Compulsory patent licensing during a pandemic

2020-04-01T16:01:00
Spain

The role of compulsory licensing resembles that of a guardian hidden in patent law. Compulsory patent licenses “remind” us all of the importance of free negotiation between the relevant parties, allowing public bodies to exercise monitoring duties in response to certain needs. The COVID-19 crisis has changed the situation, and the resulting international initiatives have

Compulsory patent licensing during a pandemic
April 1, 2020

The role of compulsory licensing resembles that of a guardian hidden in patent law. Compulsory patent licenses “remind” us all of the importance of free negotiation between the relevant parties, allowing public bodies to exercise monitoring duties in response to certain needs. The COVID-19 crisis has changed the situation, and the resulting international initiatives have brought compulsory licensing to the front line.

Origins and characteristics

The former Spanish Patents Act already provided for compulsory licensing. However, its wording was slightly amended partly by virtue of Article 31 of the Agreement on Trade-Related Aspects of Intellectual Property Rights (TRIPS). The newly worded provisions are now included in the current Act 24/2014, of July 24, on Patents (“LP 2015”).

LP 2015 carefully examines the defining features of compulsory licensing. Under the LP 2015, aside from any provisions applicable to agreed licensing, compulsory licenses: (i) must be non-exclusive; (ii) are subject to “appropriate remuneration based on the circumstances of each case, having regard to the invention’s economic impact,and (iii) require the rights-holder or patentee to cooperate in good faith as well as to transfer to the licensee the know-how related to the invention (Article 100).

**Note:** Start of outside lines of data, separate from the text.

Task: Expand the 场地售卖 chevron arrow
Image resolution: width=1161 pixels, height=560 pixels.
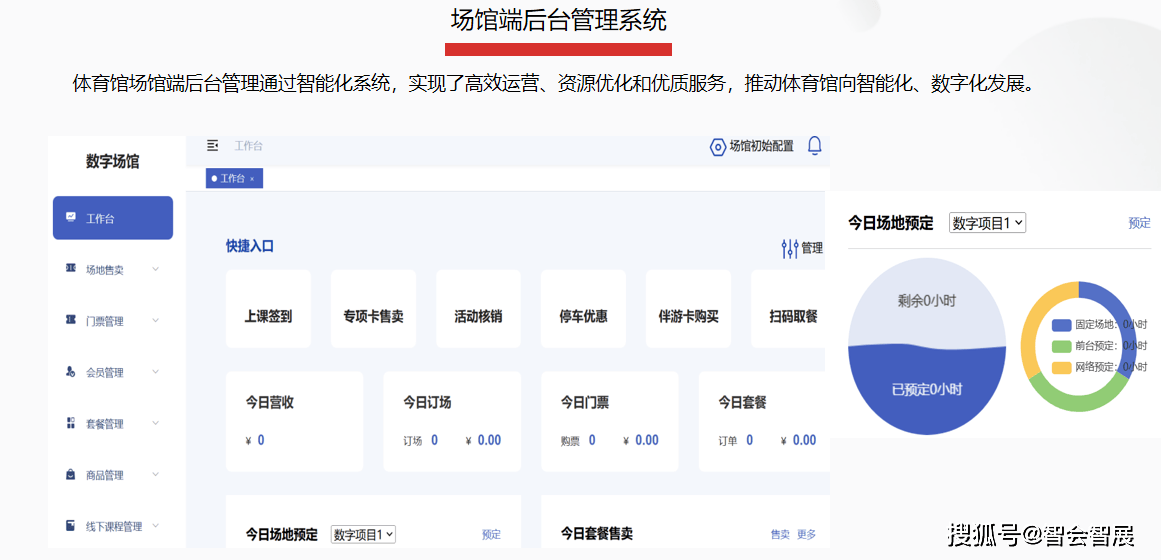Action: coord(156,269)
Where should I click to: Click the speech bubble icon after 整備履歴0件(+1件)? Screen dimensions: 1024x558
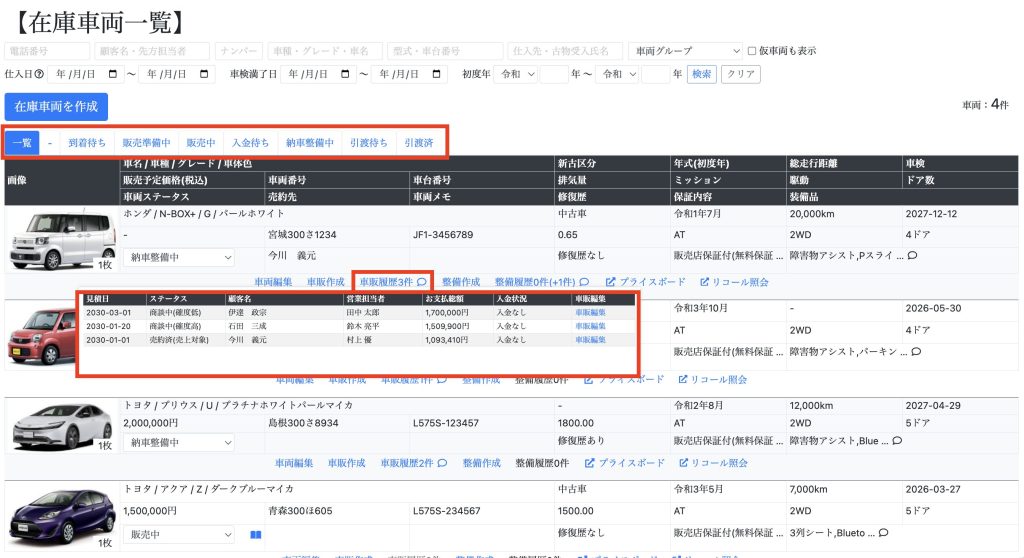[x=584, y=283]
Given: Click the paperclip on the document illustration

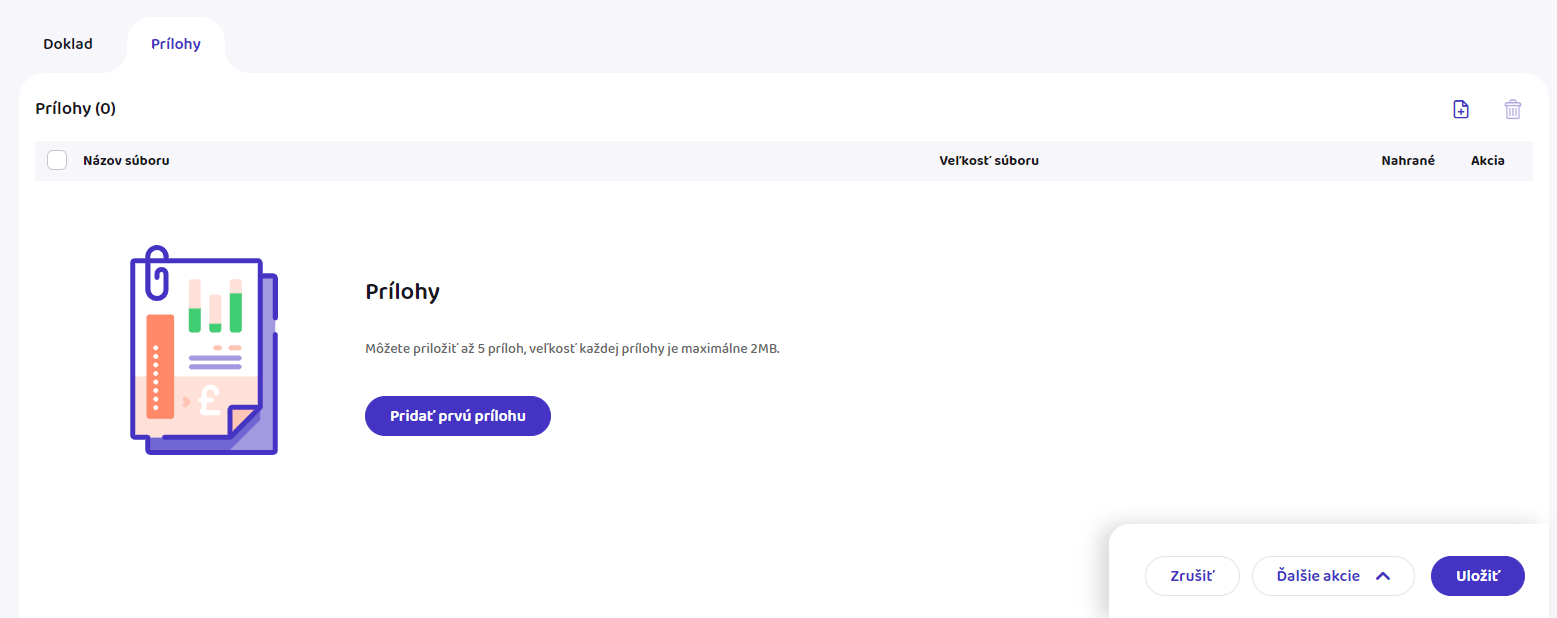Looking at the screenshot, I should [x=156, y=272].
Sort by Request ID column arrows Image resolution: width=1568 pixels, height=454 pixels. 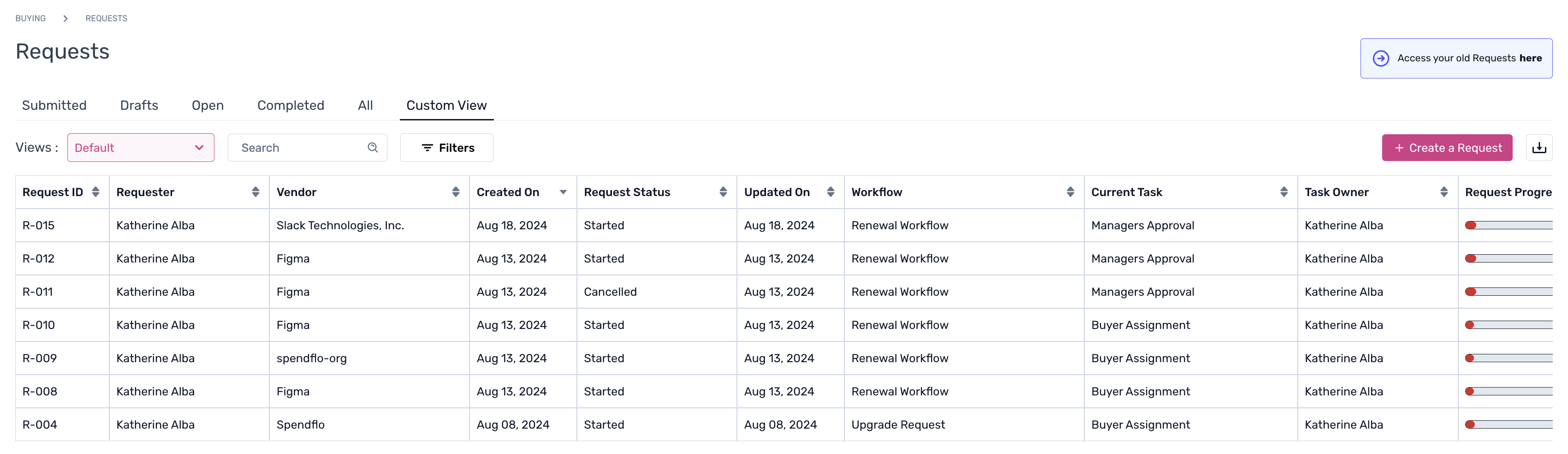tap(95, 192)
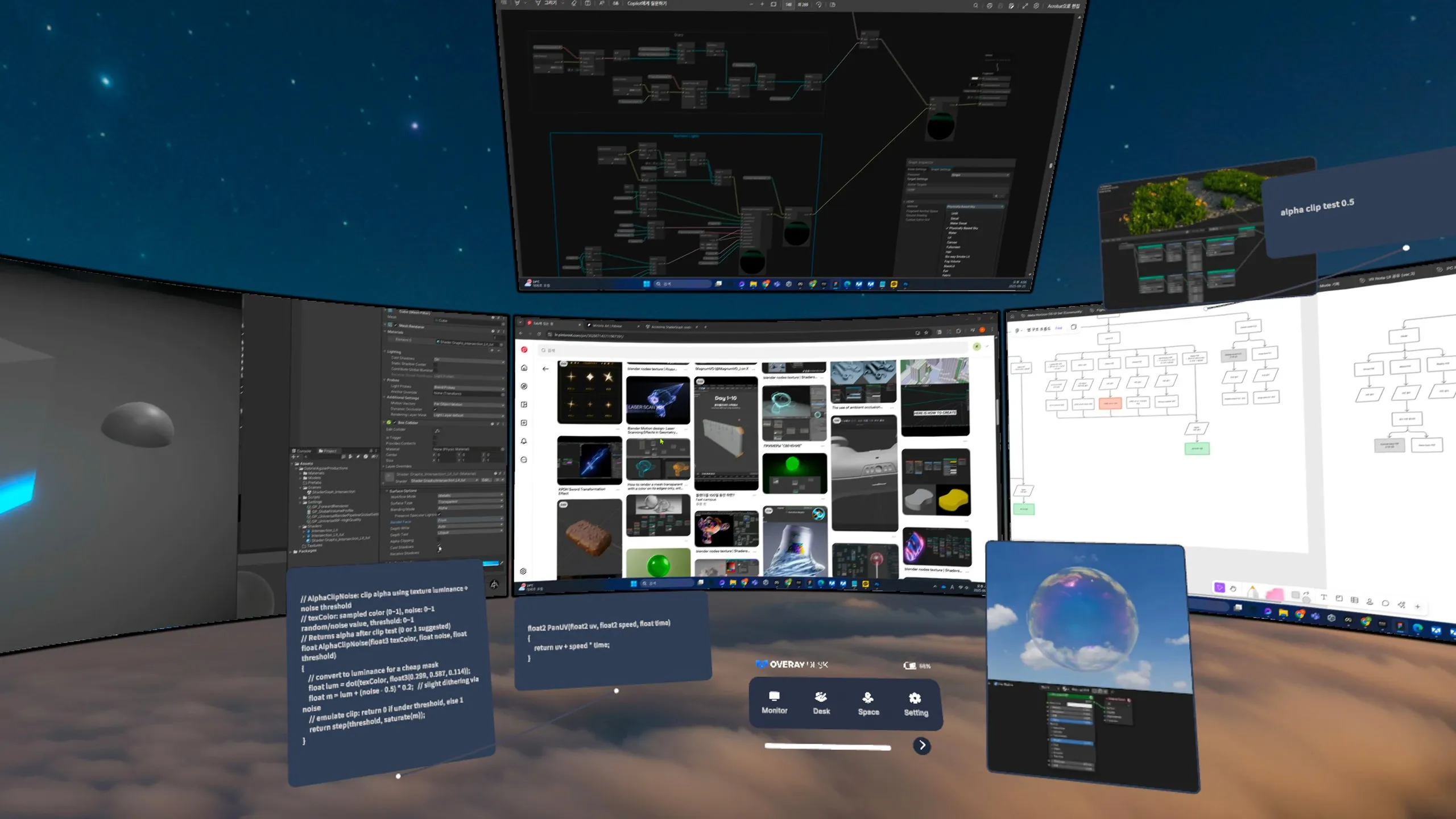1456x819 pixels.
Task: Open the green sphere shader pin thumbnail
Action: tap(794, 473)
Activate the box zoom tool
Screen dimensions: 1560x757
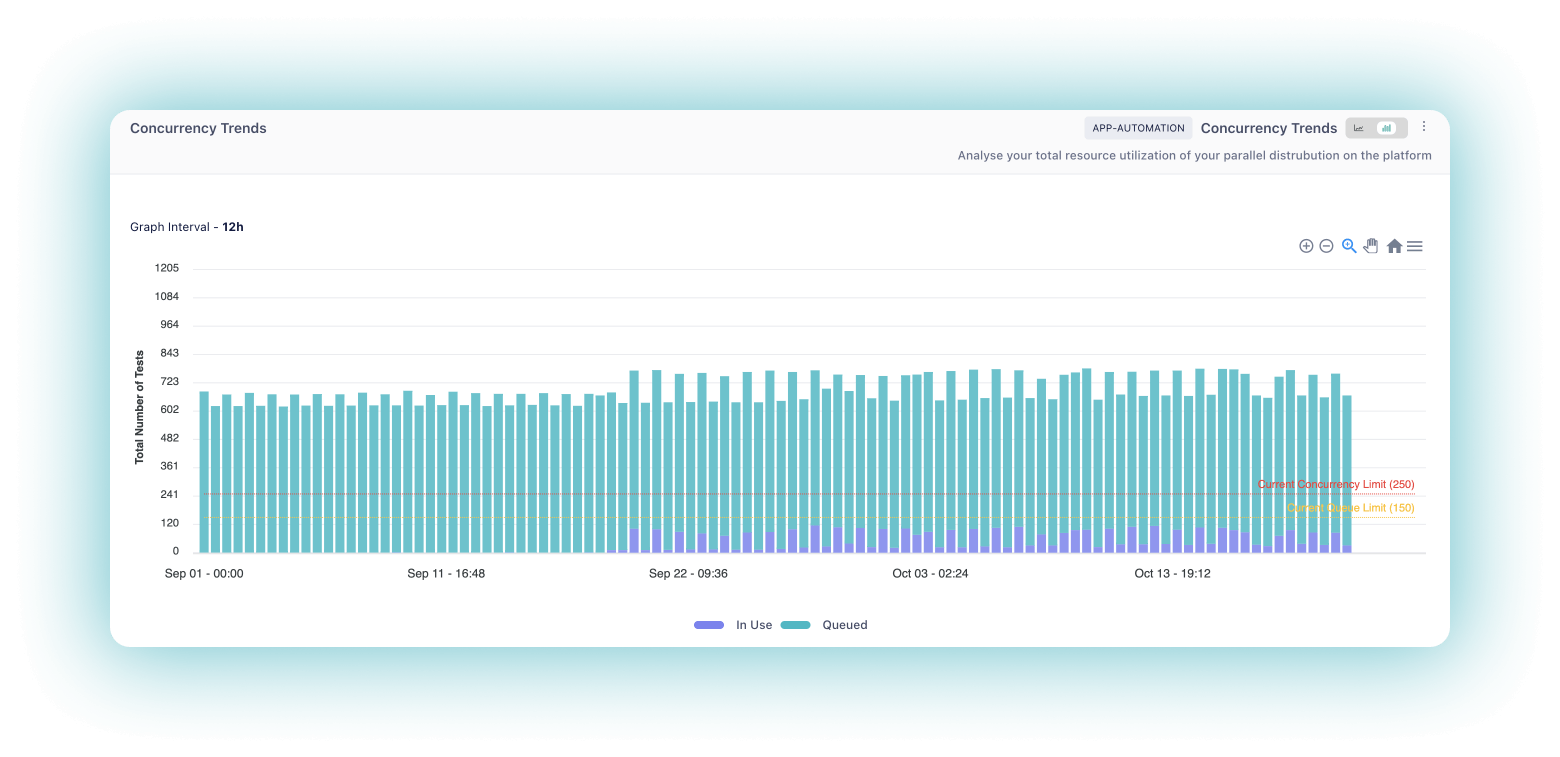point(1349,245)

The LP 2015 also lays down the following grounds for compulsory licensing(Articles 91 to 96):

  • Failure to work or insufficient working (or exploitation) of a patented invention within four years of the patent publication in the Official Gazette of Industrial Property.
  • Dependent patents, or patents and plant varieties, seeking not to undermine prior rights. The holder of the second patent must provide evidence that his/her invention or plant variety involves “an important technical advance of considerable economic significance,” and that he/she tried to negotiate (unsuccessfully) with the holder of the first patent.
  • Manufacture of pharmaceutical products for export to countries with public health problems, subject to Regulation (EC) No. 816/2006 of the European Parliament and of the Council, of May 17, 2006, on this matter.
  • The need to remedy anticompetitive practices, upon the issuance of (i) a final and unappealable administrative or judicial decision, or (ii) a royal decree when the government finds grounds of public interest to end these anticompetitive practices.
  • Public interest, construed so as to cover the following situations:

“a) Where initiating, increasing or generalizing the invention’s exploitation, or improving the conditions under which such exploitation is carried out, are of utmost importance for public health or national security.

b) Where the lack or insufficiency of exploitation, whether in terms of quality or quantity, causes serious prejudice to the country’s economic or technological development.

c) Where national supply needs so require” (Article 95(2) LP 2015, emphasis added)

If the government finds grounds of “public interest,” on the motion of the Ministry of Industry, Energy and Tourism, it should enact a royal decree formulated in cooperation with the minister responsible for health matters.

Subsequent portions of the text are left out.